* _Exercise_
Tally every line in the data that has the word "waist" and report only the total.

Saved data entries:
☆ ☆ ☆ ☆ ☆ ☆ ☆
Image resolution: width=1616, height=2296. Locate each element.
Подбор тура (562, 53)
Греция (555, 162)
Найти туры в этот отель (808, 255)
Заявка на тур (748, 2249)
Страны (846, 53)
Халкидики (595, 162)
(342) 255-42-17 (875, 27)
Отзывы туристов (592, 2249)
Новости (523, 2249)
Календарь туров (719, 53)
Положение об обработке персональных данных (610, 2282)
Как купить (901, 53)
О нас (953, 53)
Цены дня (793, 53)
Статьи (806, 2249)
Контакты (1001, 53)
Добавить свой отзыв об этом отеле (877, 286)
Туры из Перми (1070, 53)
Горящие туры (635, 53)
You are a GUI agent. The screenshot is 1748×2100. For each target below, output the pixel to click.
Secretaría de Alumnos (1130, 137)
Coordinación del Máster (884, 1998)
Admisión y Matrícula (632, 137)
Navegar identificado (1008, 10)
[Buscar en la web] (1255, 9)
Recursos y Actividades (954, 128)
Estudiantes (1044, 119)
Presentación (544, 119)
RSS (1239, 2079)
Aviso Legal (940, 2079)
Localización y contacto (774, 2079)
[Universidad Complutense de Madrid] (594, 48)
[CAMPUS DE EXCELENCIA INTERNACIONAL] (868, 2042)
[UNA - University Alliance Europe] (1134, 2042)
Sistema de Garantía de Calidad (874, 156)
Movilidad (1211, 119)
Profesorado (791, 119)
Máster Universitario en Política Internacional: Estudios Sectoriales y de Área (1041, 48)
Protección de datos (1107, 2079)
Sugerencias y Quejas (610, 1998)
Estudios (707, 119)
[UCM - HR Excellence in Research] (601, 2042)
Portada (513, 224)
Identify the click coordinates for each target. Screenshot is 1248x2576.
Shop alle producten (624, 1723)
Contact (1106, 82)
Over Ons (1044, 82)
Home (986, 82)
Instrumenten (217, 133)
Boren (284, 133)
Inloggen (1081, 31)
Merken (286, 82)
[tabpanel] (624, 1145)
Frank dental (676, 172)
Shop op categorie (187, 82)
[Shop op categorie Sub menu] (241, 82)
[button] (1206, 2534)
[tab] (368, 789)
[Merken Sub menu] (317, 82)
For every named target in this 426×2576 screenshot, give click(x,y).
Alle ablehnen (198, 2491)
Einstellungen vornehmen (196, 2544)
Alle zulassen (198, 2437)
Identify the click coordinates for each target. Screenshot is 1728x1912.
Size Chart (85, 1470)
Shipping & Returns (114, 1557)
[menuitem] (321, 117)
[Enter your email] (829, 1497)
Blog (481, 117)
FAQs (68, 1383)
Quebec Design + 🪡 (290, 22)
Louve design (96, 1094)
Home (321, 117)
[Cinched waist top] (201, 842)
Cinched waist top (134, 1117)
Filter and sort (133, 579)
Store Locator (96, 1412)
☆ ☆ ☆ ☆ ☆ ☆ ☆
* _Response_
2